Lemon and saffron risotto with burrata cheese

June 1, 2020

The recipe below came about as a marriage of the lemon and saffron risotto (you can find on the blog), which I have been making with great joy. A kind of comfort food yet so elegant nourishing both body and soul. They are both naturally based on butter, parmesan or Grana Padano cheese as risotto is a staple northern Italian dish.

I can still remember when a dear friend of mine described this particular lemon risotto with burrata cheese she had in one of the Sicilian restaurants in Rome. Since then I’ve been having an idea in my head of making a beautifully rich yellow, lemony and creamy risotto at home too, but with a southern touch to it.

Risotto is actually a rare thing in Sicily and it is done slightly differently to it’s northern counterpart. Instead of butter olive oil is used, both for toasting the rice grains and the final step called  the “mantecura” (when butter is beaten into the risotto giving it its creamy consistency).

If you wish to turn this risotto into something really fancy, decorate it with a couple raw sweet red prawns (or even langoustines perhaps).

Enjoy.

Serves 4:

  • 1.5-2 litres of good vegetable stock (hot)
  • 3-4 tablespoons of olive oil
  • 320 g of carnaroli rice (or other risotto rice like vialone nano for example)
  • 1 medium onion, chopped very finely
  • 125 ml of dry white wine
  • about 25-30 good quality saffron threads (don’t use powdered saffron if possible)

To finish the risotto (“mantecatura”):

  • 2 tablespoons of olive oil 
  • juice of one lemon 
  • 250g of fresh burrata (plus some more for the garnish if you wish)
  • a handful of fresh basil leaves, torn
  • salt
  • freshly ground black pepper

Heat up the olive oil in a heavy based pan on a medium heat and add the chopped onion. Cook gently until translucent but don’t colour the onion (for about 5-8 minutes).

Now add the rice into the pan and stir for a couple of minutes. All the grains should be coated with the mixture and warm (they will start changing colour).

Next pour in the wine that should cover the rice and let it evaporate completely.  Once the onion and rice are dry, add the saffron and start pouring in the stock in small amounts, even a ladleful or two at a time while continuously stirring the risotto base. When each addition of the stock has almost evaporated add another one (again a ladleful or two, never add too much).

Carry on cooking the risotto for 15-17 minutes on a medium heat (which is long enough for the rice to turn al dente) but slow down with adding the stock after 12-15 minutes.You don’t want the risotto to become too runny or wet, it should be creamy instead therefore pay attention to how much stock you are adding towards the end of the cooking process. 

Towards the end of cooking the risotto, taste it and season with salt.

Once the grains are ready and soft (al dente) turn the heat down.

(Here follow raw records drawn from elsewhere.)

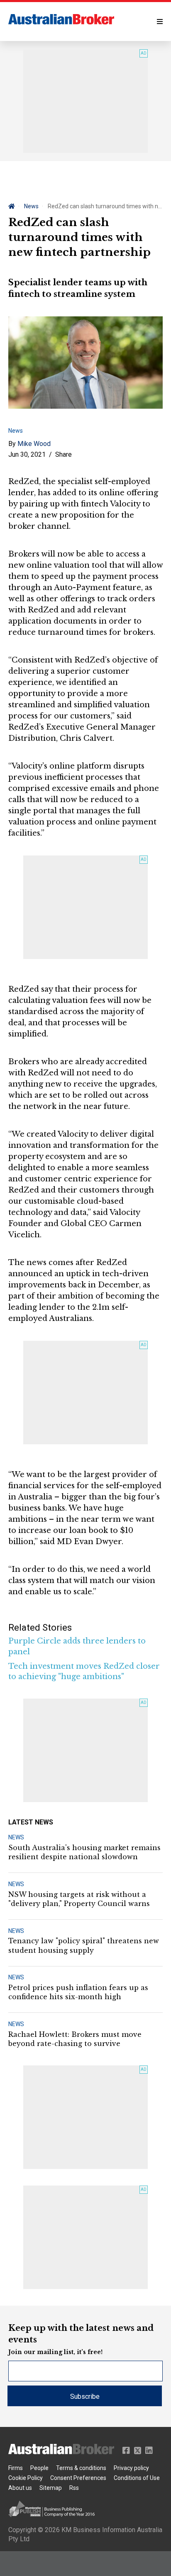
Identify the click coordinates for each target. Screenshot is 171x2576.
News (31, 206)
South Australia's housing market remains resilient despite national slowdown (84, 1852)
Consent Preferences (78, 2478)
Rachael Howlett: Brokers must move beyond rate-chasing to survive (75, 2039)
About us (20, 2487)
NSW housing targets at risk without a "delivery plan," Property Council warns (79, 1899)
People (39, 2468)
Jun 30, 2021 (27, 454)
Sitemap (50, 2487)
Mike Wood (34, 444)
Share (63, 454)
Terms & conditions (81, 2468)
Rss (74, 2487)
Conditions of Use (137, 2478)
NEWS (16, 1837)
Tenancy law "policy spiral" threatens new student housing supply (83, 1945)
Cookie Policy (25, 2478)
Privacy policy (131, 2468)
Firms (15, 2468)
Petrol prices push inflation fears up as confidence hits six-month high (78, 1992)
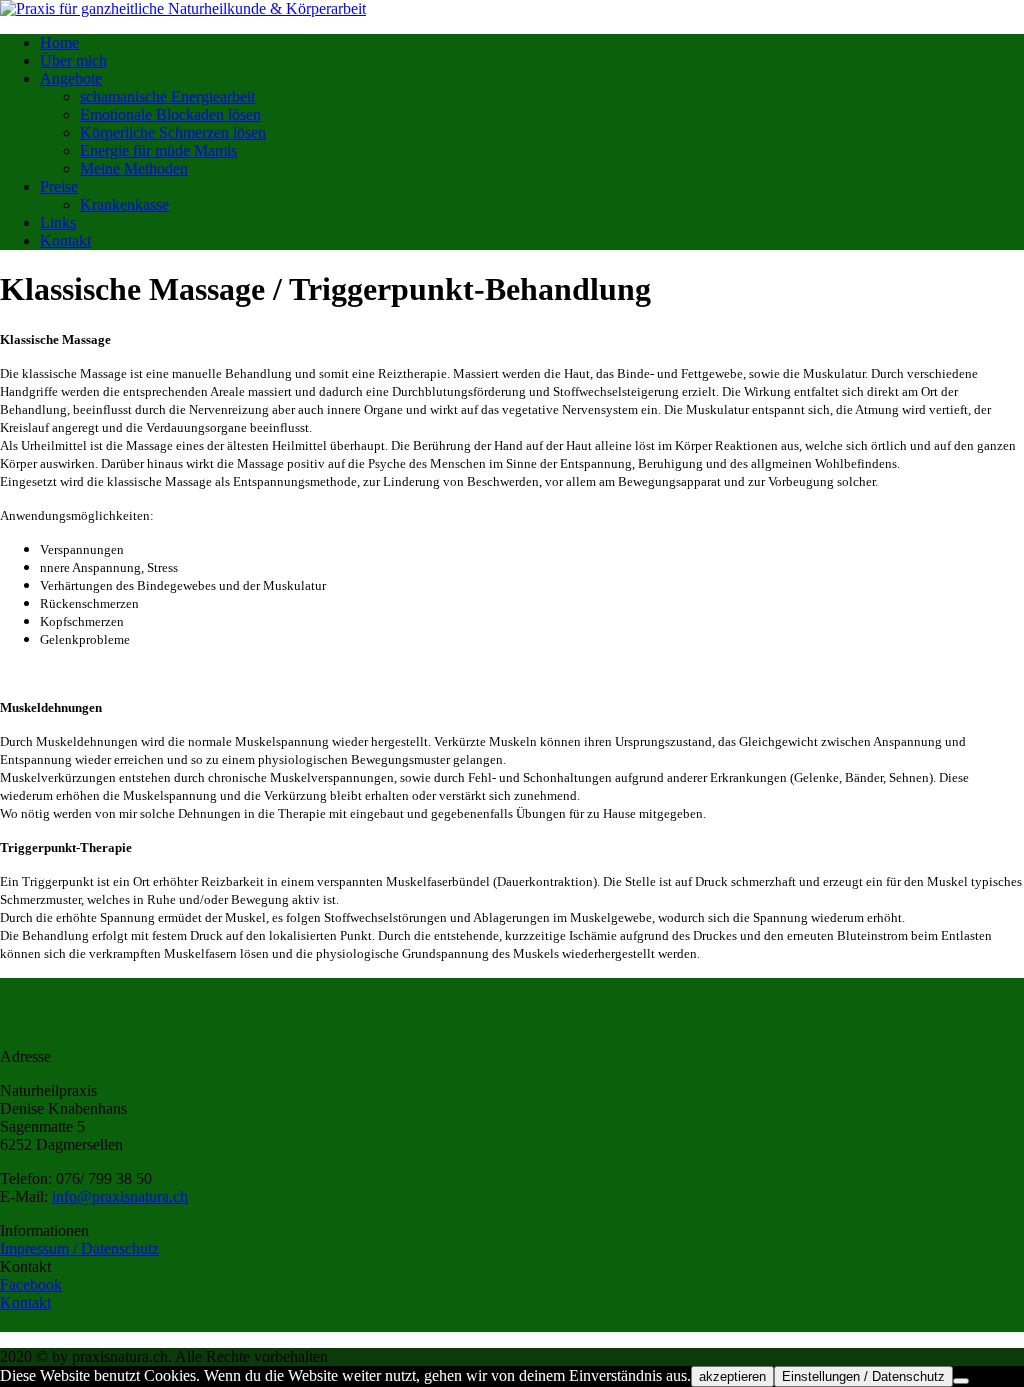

Beat in 2 tablespoons of olive oil and stir in the lemon juice (you don’t have to use all the lemon juice at once, it is better to add it gradually tasting all the time). Next add the basil leaves and separated into smaller pieces burrata cheese. Stir everything vigorously and give it a final taste. 

Allow the risotto to rest for a minute or two and serve decorating with a pinch of freshly ground black pepper and a couple of basil leaves.